Task
Your job is to report every line of the entries that has "link".

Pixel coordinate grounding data
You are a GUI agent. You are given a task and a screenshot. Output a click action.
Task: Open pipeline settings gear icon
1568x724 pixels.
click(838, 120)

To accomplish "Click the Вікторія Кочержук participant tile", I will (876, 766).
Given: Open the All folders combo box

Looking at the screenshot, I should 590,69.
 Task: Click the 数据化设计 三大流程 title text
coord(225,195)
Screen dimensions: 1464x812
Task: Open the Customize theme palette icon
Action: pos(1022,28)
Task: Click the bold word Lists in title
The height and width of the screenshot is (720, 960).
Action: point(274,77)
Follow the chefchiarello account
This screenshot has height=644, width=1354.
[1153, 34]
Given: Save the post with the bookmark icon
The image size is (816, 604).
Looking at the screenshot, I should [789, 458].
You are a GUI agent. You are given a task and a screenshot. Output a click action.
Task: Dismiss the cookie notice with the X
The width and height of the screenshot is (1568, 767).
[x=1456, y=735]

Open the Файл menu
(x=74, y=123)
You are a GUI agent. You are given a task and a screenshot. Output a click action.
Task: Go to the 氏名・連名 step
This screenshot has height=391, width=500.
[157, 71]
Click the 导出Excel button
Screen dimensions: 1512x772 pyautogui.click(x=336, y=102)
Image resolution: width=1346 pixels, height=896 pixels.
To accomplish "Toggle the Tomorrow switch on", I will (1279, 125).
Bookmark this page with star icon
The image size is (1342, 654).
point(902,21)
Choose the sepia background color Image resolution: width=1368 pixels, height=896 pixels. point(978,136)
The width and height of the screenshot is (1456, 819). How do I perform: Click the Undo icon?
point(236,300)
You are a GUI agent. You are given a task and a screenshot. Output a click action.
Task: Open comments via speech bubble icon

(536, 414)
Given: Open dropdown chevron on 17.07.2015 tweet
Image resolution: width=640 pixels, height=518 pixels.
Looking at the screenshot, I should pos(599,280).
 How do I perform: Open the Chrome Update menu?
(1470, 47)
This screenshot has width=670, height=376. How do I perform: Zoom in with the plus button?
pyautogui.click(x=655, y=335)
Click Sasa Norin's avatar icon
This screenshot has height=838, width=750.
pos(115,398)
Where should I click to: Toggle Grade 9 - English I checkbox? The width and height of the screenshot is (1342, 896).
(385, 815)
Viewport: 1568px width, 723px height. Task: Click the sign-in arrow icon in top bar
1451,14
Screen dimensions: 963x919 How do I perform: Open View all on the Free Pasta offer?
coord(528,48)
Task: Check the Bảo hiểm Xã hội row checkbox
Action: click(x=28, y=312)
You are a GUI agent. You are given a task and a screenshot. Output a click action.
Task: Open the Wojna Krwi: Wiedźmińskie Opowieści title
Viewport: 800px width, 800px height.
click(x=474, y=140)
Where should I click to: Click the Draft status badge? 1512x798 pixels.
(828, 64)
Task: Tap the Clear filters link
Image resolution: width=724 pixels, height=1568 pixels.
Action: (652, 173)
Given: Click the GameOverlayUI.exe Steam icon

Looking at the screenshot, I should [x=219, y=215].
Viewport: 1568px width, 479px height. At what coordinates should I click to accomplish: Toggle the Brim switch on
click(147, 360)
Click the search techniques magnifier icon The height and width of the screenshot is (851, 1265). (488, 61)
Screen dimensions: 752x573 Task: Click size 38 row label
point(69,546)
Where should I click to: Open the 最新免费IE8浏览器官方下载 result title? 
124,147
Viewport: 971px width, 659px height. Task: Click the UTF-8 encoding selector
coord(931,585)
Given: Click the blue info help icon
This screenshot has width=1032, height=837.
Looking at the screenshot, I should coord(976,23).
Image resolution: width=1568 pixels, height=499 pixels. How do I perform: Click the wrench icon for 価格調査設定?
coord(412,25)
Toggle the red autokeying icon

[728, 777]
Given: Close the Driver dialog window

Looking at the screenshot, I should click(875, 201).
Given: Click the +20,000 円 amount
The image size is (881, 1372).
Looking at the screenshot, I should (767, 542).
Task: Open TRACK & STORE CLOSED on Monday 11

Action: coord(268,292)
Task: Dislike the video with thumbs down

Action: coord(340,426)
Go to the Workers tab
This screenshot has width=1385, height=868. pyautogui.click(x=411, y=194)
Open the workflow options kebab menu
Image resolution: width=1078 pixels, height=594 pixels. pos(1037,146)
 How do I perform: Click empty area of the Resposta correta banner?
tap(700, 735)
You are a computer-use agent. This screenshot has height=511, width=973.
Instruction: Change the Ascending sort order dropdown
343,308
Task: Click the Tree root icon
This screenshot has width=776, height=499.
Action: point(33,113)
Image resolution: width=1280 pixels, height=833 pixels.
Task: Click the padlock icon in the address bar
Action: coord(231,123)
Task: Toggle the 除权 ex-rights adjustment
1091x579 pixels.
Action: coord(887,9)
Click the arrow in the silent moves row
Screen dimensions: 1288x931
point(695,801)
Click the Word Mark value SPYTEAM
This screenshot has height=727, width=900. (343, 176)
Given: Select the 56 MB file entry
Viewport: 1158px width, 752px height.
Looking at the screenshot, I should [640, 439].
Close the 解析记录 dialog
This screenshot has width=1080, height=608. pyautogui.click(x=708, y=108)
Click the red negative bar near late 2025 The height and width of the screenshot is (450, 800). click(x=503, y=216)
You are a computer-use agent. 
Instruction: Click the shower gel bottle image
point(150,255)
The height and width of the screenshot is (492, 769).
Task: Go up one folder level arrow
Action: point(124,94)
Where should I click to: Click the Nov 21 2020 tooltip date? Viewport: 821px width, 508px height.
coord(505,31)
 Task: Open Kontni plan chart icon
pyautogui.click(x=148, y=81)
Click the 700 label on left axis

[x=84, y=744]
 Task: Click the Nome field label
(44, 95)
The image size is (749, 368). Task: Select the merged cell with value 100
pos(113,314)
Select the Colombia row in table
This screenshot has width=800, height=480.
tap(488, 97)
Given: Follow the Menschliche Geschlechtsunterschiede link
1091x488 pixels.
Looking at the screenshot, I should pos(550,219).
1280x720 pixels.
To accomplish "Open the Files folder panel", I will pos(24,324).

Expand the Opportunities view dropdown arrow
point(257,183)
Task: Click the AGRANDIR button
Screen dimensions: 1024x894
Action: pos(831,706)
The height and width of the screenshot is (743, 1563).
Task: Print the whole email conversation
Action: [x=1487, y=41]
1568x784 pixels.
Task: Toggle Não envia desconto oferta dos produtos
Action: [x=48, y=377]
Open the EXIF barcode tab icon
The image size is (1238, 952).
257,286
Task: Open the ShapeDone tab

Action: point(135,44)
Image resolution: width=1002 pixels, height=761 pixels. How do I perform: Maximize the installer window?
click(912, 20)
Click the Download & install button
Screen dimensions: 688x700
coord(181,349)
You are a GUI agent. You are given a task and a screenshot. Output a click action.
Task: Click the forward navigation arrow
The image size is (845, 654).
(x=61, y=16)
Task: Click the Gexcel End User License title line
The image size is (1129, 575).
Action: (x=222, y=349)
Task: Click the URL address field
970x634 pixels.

Response for this exercise
Task: Tap the Clear filters link
Given: Follow the Menschliche Geschlechtsunterschiede link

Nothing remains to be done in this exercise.